### Exercise
The answer must consist of the records, repeated exactly.

### Given data
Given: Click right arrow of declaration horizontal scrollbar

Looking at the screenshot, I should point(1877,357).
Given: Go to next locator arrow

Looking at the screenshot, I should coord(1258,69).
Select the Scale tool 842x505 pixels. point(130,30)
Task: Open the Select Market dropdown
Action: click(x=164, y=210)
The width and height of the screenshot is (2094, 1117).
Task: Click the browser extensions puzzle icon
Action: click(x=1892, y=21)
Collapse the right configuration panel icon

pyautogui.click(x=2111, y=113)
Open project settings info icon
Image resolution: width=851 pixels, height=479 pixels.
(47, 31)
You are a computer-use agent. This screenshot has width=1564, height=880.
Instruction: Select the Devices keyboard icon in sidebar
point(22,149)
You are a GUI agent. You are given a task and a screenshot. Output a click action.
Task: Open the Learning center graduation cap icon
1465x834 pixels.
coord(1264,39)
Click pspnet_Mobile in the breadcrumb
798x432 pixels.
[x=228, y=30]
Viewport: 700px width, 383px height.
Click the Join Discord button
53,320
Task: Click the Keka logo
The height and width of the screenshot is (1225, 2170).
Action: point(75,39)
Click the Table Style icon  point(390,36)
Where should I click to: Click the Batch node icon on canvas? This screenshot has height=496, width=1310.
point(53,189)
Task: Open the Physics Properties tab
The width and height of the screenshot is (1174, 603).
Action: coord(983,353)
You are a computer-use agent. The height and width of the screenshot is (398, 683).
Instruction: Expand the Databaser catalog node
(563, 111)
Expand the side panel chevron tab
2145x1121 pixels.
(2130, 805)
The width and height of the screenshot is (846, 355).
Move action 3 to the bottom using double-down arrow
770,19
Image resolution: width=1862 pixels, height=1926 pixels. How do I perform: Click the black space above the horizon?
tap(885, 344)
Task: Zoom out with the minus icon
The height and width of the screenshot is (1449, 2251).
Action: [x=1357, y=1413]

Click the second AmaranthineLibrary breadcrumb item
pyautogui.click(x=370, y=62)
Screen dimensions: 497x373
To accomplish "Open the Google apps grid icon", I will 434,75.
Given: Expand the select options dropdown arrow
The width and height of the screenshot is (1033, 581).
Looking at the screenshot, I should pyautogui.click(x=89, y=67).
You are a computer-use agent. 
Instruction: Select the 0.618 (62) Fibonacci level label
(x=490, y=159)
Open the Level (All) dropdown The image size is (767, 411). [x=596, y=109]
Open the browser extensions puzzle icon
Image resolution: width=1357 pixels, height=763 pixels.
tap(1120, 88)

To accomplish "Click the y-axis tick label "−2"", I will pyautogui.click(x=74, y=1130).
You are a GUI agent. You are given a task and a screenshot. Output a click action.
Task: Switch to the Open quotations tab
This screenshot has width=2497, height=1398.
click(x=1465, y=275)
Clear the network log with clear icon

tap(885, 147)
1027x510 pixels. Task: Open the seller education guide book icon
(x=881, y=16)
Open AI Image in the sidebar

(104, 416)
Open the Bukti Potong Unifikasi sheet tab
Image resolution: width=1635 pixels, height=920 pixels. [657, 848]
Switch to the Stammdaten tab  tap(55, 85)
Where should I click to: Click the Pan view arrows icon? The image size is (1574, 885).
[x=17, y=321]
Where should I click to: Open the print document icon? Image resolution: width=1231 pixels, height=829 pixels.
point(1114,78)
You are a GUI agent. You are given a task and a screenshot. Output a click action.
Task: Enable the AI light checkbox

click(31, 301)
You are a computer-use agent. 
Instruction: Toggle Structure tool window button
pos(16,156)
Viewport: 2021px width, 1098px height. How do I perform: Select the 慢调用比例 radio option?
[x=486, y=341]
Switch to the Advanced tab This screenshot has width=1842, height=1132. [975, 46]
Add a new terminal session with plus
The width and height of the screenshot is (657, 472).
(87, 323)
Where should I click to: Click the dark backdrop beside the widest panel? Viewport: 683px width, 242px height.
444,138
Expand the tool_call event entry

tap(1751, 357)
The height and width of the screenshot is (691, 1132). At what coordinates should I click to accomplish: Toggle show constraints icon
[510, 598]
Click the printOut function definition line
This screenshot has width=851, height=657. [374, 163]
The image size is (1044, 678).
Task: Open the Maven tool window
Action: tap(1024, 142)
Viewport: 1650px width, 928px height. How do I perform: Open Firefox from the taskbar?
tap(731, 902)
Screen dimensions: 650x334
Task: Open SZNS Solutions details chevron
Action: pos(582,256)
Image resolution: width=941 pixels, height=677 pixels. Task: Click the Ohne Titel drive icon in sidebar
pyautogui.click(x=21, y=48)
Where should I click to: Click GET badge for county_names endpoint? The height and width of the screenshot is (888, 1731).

### Written solution
Given: Click right arrow of declaration horizontal scrollbar

Looking at the screenshot, I should point(1877,357).
Given: Go to next locator arrow

Looking at the screenshot, I should coord(1258,69).
Select the Scale tool 842x505 pixels. point(130,30)
Task: Open the Select Market dropdown
Action: click(x=164, y=210)
The width and height of the screenshot is (2094, 1117).
Task: Click the browser extensions puzzle icon
Action: click(x=1892, y=21)
Collapse the right configuration panel icon

pyautogui.click(x=2111, y=113)
Open project settings info icon
Image resolution: width=851 pixels, height=479 pixels.
(47, 31)
You are a computer-use agent. This screenshot has width=1564, height=880.
Instruction: Select the Devices keyboard icon in sidebar
point(22,149)
You are a GUI agent. You are given a task and a screenshot. Output a click action.
Task: Open the Learning center graduation cap icon
1465x834 pixels.
coord(1264,39)
Click pspnet_Mobile in the breadcrumb
798x432 pixels.
[x=228, y=30]
Viewport: 700px width, 383px height.
Click the Join Discord button
53,320
Task: Click the Keka logo
The height and width of the screenshot is (1225, 2170).
Action: point(75,39)
Click the Table Style icon  point(390,36)
Where should I click to: Click the Batch node icon on canvas? This screenshot has height=496, width=1310.
point(53,189)
Task: Open the Physics Properties tab
The width and height of the screenshot is (1174, 603).
Action: coord(983,353)
You are a computer-use agent. The height and width of the screenshot is (398, 683).
Instruction: Expand the Databaser catalog node
(563, 111)
Expand the side panel chevron tab
2145x1121 pixels.
(2130, 805)
The width and height of the screenshot is (846, 355).
Move action 3 to the bottom using double-down arrow
770,19
Image resolution: width=1862 pixels, height=1926 pixels. How do I perform: Click the black space above the horizon?
tap(885, 344)
Task: Zoom out with the minus icon
The height and width of the screenshot is (1449, 2251).
Action: [x=1357, y=1413]

Click the second AmaranthineLibrary breadcrumb item
pyautogui.click(x=370, y=62)
Screen dimensions: 497x373
To accomplish "Open the Google apps grid icon", I will 434,75.
Given: Expand the select options dropdown arrow
The width and height of the screenshot is (1033, 581).
Looking at the screenshot, I should pyautogui.click(x=89, y=67).
You are a computer-use agent. 
Instruction: Select the 0.618 (62) Fibonacci level label
(x=490, y=159)
Open the Level (All) dropdown The image size is (767, 411). [x=596, y=109]
Open the browser extensions puzzle icon
Image resolution: width=1357 pixels, height=763 pixels.
tap(1120, 88)

To accomplish "Click the y-axis tick label "−2"", I will pyautogui.click(x=74, y=1130).
You are a GUI agent. You are given a task and a screenshot. Output a click action.
Task: Switch to the Open quotations tab
This screenshot has width=2497, height=1398.
click(x=1465, y=275)
Clear the network log with clear icon

tap(885, 147)
1027x510 pixels. Task: Open the seller education guide book icon
(x=881, y=16)
Open AI Image in the sidebar

(104, 416)
Open the Bukti Potong Unifikasi sheet tab
Image resolution: width=1635 pixels, height=920 pixels. [657, 848]
Switch to the Stammdaten tab  tap(55, 85)
Where should I click to: Click the Pan view arrows icon? The image size is (1574, 885).
[x=17, y=321]
Where should I click to: Open the print document icon? Image resolution: width=1231 pixels, height=829 pixels.
point(1114,78)
You are a GUI agent. You are given a task and a screenshot. Output a click action.
Task: Enable the AI light checkbox

click(31, 301)
You are a computer-use agent. 
Instruction: Toggle Structure tool window button
pos(16,156)
Viewport: 2021px width, 1098px height. How do I perform: Select the 慢调用比例 radio option?
[x=486, y=341]
Switch to the Advanced tab This screenshot has width=1842, height=1132. [975, 46]
Add a new terminal session with plus
The width and height of the screenshot is (657, 472).
(87, 323)
Where should I click to: Click the dark backdrop beside the widest panel? Viewport: 683px width, 242px height.
444,138
Expand the tool_call event entry

tap(1751, 357)
The height and width of the screenshot is (691, 1132). At what coordinates should I click to accomplish: Toggle show constraints icon
[510, 598]
Click the printOut function definition line
This screenshot has width=851, height=657. [374, 163]
The image size is (1044, 678).
Task: Open the Maven tool window
Action: tap(1024, 142)
Viewport: 1650px width, 928px height. How do I perform: Open Firefox from the taskbar?
tap(731, 902)
Screen dimensions: 650x334
Task: Open SZNS Solutions details chevron
Action: pos(582,256)
Image resolution: width=941 pixels, height=677 pixels. Task: Click the Ohne Titel drive icon in sidebar
pyautogui.click(x=21, y=48)
Where should I click to: Click GET badge for county_names endpoint? The height and width of the screenshot is (888, 1731).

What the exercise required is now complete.